Broadband Customer Experience: Twenty-eight minutes of life lost
With people relying on fast internet access for home working, one would expect the broadband providers would have upped their game in terms of customer support. New data from Ofcom covering complaints to broadband operators, has found that 31% of complaints were due to the complaints handling process.
From a recent call made to Virgin Media to disconnect Virgin Media’s broadband service, Computer Weekly believes its contact centre system is seriously flawed. It is fair enough to ask the customer to enter their account number and area code and a letter from a passphrase using their telephone’s keypad, but then to be asked again for further verification from a call centre operator, pushes one’s patience. Yes, this happens elsewhere, but it is not good CX.
On the plus side, the call to the call centre operator did go through pretty quickly. Then there is the inevitable “soft sell”, where the call centre operator looks at your account and plucks a figure from the script being read. Lo and behold, your bill is now a little bit less.
No surprises here. It’s what we’ve come to expect. You called to disconnect and no matter how hard you try, Virgin Media is going to try to keep you. They’ll say: “Let me see if I can find a better deal.”
Finally, and it is hard to determine if this is actually part of the script Virgin Media provides for its call centre staff, or the system simply is not set up to fulfil customer disconnection requests, the call handler passes you over to someone else.
Beyond the point where discounts matter
The next call handler then asks those pointless security questions (again) and when you complain, their excuse is that you probably chose the wrong option on the telephone keypad. Out of exasperation, you listen to one last attempt at selling you a new, “best deal ever” broadband service. Amazing, for the same price as your already discounted M100 package, you are now being offered M200 (ie twice as fast). Wait a sec: why wasn’t this deal offered right at the start, in the online My Virgin Media portal?

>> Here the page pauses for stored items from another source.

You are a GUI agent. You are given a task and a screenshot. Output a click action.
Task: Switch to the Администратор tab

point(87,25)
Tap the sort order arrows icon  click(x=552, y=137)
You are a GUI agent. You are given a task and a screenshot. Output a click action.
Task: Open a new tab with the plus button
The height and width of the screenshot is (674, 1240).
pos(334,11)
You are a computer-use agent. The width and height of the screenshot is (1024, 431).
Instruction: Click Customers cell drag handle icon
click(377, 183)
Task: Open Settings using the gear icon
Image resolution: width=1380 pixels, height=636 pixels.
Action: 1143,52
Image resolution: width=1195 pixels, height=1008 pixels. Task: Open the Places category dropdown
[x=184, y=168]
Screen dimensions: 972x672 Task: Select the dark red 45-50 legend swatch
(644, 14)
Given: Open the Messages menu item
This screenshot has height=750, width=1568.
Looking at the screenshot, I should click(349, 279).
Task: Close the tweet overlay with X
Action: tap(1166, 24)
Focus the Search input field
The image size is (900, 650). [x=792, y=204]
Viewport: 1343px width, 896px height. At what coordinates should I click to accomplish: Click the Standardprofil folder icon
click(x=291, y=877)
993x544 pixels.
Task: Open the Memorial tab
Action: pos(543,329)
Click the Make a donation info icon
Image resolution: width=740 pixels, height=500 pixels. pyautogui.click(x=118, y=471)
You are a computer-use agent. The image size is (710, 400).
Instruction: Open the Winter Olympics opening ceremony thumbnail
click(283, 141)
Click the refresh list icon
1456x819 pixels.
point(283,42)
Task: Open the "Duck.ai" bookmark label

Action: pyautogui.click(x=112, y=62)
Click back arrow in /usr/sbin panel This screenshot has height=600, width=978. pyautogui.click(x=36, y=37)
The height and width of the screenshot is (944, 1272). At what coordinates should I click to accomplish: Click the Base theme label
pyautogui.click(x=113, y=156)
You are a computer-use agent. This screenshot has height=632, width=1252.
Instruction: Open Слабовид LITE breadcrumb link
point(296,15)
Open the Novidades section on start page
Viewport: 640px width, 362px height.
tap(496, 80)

It’s not the operator’s fault that the script he or she needs to read means there is no alternative but to keep asking the customer to listen to a better deal offer. And if that doesn’t work, they’ll say: “is it ok if I call you back in a few days?” But it’s too late anyway and no matter how good a deal is on the table, the customer experience is not something you would ever wish to experience again. Goodbye Virgin Media.